This thesis argues that changes in training and skills development in construction careers and the decline in fulltime employment opportunities in the industry have affected the absorption of new entrants. Learners struggle to access practical workplace training resulting in many failing to complete their qualifications and qualify as artisans. Understanding learners’ aspirations for choosing construction careers is important for the development of industry aligned training programmes and absorption into workplaces.
This study investigated the career aspirations of learners enrolled in the construction NC(V) programme at TVET colleges using Gottfredson’s theory of circumscription and compromise. The study examined the reasons learners choose construction careers, the compromises that influence these decisions and the learners’ expected careers after graduating from college.
The study used questionnaires and focus group discussion to study the educational and socioeconomic background of learners enrolled in the NC(V) programme at two colleges. Their motivation for enrolling in construction programmes, experiences at college and its impact on their career expectations were also investigated.

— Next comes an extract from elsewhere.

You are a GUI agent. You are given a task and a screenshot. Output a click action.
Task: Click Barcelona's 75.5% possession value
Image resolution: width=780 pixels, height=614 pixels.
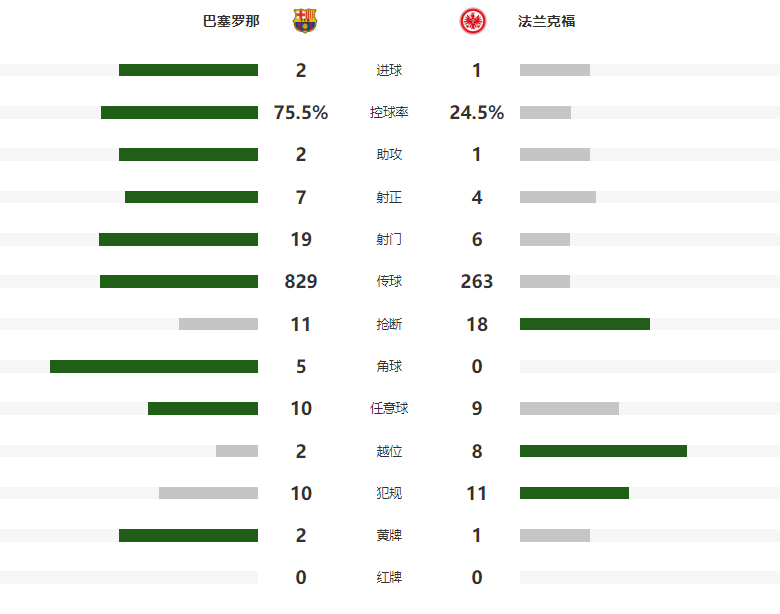point(301,113)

The study concludes that the construction TVET programme attracts an equal number of Grade 9 and 12 learners, evenly spread between female and male participants. The study further shows that role models and parental education does not seem to have a significant influence of career aspirations, and learners mainly get information on construction careers from the electronic media. The study concludes that learners enrol in TVET colleges because of accessibility and availability of financial support in these colleges.
The study makes the following recommendation to meet the career aspirations and improve the career outcomes of construction TVET learners. Firstly, school level career guidance must be initiated at Grade 9 to assist learners with their subject and post school educational choices. TVET colleges must establish closer working relationship with industry to expose learners to construction careers early in their studies. Partnerships must be initiated between the construction industry and TVET colleges to assist learners to differentiate between the different construction careers and the educational streams required to reach them. And lastly, encouraging and supporting female participation in the construction industry by exposing learners to areas of specialisation that offer careers beyond the conventional, physically demanding construction trades.